Japanese Defense Minister Itsunori Onodera speaks to reporters in Tokyo on February 5, 2013.
Japanese Defense Minister Itsunori Onodera says Tokyo is “allowed under the law” to develop the ability to launch a preemptive strike against an impending attack.
“When an intention to attack Japan is evident, the threat is imminent, and there are no other options, Japan is allowed under the law to carry out strikes against enemy targets,” Onodera said on Thursday.
The Japanese minister, however, stated that given Japan’s political environment as well as the peace-oriented diplomacy that the country observes, “This is not the time to make preparations (for building such capability).”
The comments came two days after North Korea carried out its latest nuclear test, which drew condemnation from several countries including Japan, South Korea and the United States.
On February 12, North Korea announced that it had successfully carried out its third underground nuclear test, which involved “miniaturized” device and was conducted in a “perfect manner.”

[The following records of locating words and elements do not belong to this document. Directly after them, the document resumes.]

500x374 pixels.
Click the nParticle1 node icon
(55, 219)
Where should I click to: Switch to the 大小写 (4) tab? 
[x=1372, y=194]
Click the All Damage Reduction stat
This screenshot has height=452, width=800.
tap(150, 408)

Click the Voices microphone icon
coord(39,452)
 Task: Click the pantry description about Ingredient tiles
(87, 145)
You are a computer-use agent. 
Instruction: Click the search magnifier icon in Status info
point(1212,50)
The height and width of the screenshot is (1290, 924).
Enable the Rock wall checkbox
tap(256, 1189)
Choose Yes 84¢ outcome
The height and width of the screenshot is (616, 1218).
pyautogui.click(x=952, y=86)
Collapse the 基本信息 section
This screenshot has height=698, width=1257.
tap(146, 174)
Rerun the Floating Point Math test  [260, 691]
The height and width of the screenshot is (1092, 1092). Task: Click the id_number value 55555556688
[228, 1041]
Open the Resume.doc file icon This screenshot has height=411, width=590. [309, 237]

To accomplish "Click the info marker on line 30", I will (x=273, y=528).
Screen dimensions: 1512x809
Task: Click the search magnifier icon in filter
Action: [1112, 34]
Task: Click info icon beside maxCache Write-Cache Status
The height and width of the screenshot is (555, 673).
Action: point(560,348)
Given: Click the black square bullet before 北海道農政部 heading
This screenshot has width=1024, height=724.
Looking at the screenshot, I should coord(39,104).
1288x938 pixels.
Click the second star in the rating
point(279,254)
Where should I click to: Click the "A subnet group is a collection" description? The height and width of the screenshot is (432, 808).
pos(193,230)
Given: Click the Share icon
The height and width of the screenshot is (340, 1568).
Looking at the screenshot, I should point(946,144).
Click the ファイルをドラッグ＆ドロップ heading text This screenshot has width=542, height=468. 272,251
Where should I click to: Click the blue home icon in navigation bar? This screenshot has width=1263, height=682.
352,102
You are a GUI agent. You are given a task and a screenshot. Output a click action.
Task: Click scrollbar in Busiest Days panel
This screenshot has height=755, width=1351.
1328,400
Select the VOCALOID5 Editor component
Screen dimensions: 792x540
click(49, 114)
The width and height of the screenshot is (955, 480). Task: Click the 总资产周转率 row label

The UN Security Council said in a statement on February 12, “There continues to exist a clear threat to international peace and security.” Members of the Council would “begin work immediately on appropriate measures in a Security Council resolution,” the statement added.
Highlighting Japan’s need to reinforce its ballistic missile defense in response to what he called a ‘North Korean threat,’ Onodera added that Pyongyang is expected to “boost various capabilities further.”
“We need to improve corresponding capabilities as well,” the Japanese defense minister stated.